# Use Amazon Sagemaker Distributed Model Parallel to Launch a BERT Training Job with Model Parallelization

Sagemaker distributed model parallel (SMP) is a model parallelism library for training large deep learning models that were previously difficult to train due to GPU memory limitations. SMP automatically and efficiently splits a model across multiple GPUs and instances and coordinates model training, allowing you to increase prediction accuracy by creating larger models with more parameters.

Use this notebook to configure SMP to train a model using PyTorch (version 1.6.0) and the [Amazon SageMaker Python SDK](https://sagemaker.readthedocs.io/en/stable/overview.html#train-a-model-with-the-sagemaker-python-sdk).

In this notebook, you will use a BERT example training script with SMP.
The example script is based on [Nvidia Deep Learning Examples](https://github.com/NVIDIA/DeepLearningExamples/tree/master/PyTorch/LanguageModeling/BERT) and requires you to download the datasets and upload them to Amazon Simple Storage Service (Amazon S3) as explained in the instructions below. This is a large dataset, and so depending on your connection speed, this process can take hours to complete. 
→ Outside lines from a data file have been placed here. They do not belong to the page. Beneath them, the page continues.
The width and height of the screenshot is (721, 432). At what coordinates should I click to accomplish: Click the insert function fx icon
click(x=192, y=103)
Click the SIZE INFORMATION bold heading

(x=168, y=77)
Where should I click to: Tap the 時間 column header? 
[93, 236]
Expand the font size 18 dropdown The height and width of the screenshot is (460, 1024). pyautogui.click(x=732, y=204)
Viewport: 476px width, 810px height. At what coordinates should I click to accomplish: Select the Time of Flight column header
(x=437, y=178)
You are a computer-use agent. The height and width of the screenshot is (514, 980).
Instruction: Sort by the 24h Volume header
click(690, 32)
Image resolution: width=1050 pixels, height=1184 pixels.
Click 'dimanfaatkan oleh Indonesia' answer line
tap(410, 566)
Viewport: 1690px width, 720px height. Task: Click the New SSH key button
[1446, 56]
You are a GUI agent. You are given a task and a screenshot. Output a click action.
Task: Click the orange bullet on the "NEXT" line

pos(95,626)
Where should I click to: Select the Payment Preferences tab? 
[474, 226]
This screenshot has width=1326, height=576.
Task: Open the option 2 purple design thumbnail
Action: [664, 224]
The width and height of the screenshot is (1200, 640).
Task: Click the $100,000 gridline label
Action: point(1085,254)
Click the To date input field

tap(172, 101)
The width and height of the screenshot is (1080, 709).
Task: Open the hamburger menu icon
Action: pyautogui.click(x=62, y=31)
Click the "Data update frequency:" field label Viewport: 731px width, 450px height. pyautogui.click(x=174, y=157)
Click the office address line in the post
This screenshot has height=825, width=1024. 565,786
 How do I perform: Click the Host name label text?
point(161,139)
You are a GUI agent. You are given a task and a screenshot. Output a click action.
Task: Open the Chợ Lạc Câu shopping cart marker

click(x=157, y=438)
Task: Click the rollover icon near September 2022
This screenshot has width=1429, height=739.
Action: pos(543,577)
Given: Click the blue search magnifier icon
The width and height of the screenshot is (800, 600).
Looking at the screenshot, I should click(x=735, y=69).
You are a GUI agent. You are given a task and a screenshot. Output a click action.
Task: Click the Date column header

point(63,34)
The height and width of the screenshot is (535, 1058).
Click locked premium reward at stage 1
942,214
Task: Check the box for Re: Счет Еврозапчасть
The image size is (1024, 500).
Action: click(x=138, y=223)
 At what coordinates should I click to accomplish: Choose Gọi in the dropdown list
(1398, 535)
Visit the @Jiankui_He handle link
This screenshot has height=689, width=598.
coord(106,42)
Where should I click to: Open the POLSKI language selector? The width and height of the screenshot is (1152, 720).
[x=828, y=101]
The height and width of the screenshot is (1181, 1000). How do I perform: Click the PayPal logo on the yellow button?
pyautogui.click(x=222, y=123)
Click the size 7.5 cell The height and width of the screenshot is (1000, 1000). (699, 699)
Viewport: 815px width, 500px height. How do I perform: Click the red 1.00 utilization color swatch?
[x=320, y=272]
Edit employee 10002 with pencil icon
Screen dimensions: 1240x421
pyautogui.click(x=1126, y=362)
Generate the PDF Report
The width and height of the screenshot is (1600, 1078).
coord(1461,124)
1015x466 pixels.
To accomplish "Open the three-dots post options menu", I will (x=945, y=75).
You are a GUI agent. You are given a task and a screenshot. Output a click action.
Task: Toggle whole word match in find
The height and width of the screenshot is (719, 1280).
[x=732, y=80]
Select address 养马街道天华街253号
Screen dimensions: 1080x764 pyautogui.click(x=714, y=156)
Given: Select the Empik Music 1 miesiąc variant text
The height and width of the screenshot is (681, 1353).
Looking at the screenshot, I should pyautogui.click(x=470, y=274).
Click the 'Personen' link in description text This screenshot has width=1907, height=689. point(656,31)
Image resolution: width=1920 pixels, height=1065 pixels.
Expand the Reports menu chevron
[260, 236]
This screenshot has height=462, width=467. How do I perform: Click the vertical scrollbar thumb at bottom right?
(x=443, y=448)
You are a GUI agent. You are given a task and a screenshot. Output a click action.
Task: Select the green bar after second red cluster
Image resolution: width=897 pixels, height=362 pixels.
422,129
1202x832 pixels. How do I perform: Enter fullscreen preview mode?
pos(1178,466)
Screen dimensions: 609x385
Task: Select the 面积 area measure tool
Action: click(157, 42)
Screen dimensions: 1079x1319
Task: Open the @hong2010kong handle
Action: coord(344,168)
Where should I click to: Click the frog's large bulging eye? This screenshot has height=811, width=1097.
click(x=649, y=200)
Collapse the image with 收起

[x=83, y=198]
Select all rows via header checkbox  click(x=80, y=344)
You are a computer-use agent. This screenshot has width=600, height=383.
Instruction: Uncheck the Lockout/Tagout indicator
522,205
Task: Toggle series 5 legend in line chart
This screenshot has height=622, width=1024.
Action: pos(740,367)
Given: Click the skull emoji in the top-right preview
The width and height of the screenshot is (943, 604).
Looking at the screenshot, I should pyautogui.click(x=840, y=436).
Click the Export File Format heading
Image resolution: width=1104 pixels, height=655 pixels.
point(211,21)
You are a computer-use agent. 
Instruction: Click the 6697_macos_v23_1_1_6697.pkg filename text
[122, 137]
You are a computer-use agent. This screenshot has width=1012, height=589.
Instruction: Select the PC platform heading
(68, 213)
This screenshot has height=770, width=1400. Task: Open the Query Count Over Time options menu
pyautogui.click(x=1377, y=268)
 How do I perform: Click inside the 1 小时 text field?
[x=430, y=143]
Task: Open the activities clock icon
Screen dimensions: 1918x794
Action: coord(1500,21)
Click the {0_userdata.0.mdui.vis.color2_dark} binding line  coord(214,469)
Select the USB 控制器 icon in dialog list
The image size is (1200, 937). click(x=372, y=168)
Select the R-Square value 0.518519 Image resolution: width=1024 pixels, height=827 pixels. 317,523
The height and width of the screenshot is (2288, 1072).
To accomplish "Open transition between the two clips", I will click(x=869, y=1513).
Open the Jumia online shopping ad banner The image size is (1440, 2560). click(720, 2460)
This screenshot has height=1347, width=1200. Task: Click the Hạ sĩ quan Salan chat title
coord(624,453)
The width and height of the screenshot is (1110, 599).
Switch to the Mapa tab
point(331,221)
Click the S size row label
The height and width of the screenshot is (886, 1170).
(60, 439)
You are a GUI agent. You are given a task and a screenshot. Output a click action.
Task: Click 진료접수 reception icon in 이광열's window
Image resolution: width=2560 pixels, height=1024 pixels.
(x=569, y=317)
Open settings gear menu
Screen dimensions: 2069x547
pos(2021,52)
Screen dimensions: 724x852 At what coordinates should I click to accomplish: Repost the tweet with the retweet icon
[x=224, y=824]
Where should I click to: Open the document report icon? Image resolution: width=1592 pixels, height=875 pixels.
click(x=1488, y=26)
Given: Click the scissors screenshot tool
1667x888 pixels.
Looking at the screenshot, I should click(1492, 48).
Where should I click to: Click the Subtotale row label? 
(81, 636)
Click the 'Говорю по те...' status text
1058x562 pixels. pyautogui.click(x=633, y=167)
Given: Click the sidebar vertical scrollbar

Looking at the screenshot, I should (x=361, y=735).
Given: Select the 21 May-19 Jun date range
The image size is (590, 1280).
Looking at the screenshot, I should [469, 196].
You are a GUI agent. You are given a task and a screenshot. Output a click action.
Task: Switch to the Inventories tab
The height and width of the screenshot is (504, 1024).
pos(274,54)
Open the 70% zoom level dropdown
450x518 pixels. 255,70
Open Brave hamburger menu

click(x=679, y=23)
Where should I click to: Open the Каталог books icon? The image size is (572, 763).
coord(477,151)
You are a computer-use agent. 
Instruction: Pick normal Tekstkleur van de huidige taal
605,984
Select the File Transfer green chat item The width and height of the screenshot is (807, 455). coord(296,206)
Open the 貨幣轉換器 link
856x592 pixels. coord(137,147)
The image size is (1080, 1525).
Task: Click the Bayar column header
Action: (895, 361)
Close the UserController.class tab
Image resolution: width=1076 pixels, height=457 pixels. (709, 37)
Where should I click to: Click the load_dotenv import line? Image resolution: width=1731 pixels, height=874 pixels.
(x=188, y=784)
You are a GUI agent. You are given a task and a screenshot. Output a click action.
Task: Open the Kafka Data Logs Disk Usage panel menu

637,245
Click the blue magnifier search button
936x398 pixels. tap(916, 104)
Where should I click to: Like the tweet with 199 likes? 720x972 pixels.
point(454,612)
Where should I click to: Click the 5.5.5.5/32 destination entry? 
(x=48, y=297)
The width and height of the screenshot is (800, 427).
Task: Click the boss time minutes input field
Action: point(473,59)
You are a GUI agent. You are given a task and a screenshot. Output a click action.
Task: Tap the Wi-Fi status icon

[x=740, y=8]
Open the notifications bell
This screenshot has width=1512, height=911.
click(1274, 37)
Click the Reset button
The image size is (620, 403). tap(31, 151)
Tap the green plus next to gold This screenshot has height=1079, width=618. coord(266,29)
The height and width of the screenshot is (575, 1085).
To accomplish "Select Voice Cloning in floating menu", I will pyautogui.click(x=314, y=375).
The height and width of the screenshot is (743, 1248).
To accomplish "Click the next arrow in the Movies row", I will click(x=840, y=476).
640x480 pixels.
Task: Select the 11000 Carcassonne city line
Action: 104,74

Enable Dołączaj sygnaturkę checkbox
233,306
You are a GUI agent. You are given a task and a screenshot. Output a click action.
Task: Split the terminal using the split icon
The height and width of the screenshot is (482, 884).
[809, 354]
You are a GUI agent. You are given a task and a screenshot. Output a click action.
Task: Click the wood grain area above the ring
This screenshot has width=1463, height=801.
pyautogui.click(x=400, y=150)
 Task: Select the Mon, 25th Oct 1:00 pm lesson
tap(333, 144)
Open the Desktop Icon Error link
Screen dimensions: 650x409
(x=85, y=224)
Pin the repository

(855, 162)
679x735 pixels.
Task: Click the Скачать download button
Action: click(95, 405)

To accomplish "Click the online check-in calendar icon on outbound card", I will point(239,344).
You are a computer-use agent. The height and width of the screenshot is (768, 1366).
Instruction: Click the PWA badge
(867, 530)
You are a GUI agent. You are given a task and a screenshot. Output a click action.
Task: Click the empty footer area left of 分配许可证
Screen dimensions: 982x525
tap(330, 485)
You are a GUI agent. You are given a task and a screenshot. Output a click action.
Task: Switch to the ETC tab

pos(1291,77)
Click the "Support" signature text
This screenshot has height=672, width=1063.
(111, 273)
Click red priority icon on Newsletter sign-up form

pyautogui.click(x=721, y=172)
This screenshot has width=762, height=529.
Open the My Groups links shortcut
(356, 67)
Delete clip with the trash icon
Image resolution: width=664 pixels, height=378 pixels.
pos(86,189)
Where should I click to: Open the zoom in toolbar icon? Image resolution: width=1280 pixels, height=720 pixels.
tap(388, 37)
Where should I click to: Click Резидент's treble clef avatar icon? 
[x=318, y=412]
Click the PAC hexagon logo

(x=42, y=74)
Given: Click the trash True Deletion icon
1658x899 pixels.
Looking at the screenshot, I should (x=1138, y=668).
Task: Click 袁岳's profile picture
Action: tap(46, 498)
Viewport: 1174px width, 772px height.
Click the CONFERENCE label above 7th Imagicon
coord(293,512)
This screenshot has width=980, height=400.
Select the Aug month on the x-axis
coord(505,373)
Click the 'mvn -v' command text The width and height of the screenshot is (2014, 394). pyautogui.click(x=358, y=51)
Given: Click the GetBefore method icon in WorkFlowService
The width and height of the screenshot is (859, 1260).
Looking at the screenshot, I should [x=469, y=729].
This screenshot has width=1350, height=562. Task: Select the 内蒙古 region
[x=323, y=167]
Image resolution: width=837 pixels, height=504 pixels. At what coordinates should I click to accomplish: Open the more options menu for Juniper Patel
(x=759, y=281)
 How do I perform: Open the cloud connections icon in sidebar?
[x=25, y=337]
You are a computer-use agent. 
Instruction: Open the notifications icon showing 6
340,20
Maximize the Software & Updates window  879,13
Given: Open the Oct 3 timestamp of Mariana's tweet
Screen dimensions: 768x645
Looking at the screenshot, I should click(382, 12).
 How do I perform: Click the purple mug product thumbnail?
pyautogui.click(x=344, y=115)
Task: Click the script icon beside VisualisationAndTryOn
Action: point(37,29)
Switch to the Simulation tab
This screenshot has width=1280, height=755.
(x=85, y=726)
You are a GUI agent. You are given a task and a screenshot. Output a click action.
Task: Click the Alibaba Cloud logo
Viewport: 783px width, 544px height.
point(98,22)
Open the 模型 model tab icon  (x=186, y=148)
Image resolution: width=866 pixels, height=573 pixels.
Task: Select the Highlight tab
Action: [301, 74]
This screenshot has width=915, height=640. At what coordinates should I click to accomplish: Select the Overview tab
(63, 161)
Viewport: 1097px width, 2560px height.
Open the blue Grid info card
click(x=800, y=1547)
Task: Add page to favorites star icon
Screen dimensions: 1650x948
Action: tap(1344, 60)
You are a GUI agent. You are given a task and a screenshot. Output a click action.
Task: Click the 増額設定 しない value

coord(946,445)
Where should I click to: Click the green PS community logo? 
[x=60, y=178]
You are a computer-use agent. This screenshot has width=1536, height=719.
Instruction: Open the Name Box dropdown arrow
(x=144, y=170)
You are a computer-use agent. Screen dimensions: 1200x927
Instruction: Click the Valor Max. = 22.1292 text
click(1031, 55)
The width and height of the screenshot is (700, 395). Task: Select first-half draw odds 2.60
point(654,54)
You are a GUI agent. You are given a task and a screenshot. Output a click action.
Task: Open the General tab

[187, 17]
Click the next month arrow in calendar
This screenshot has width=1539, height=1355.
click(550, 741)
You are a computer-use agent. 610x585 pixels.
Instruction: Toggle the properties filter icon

This notebook depends on the following files. You can find all files in the [bert directory](https://github.com/aws/amazon-sagemaker-examples/tree/master/training/distributed_training/pytorch/model_parallel/bert) in the model parllel section of the Amazon SageMaker Examples notebooks repo.

* `bert_example/sagemaker_smp_pretrain.py`: This is an entrypoint script that is passed to the Pytorch estimator in the notebook instructions. This script is responsible for end to end training of the BERT model with SMP. The script has additional comments at places where the SMP API is used.

* `bert_example/modeling.py`: This contains the model definition for the BERT model.

* `bert_example/bert_config.json`: This allows for additional configuration of the model and is used by `modeling.py`. Additional configuration includes dropout probabilities, pooler and encoder sizes, number of hidden layers in the encoder, size of the intermediate layers in the encoder etc.

* `bert_example/schedulers.py`: contains definitions for learning rate schedulers used in end to end training of the BERT model (`bert_example/sagemaker_smp_pretrain.py`).

* `bert_example/utils.py`: This contains different helper utility functions used in end to end training of the BERT model (`bert_example/sagemaker_smp_pretrain.py`).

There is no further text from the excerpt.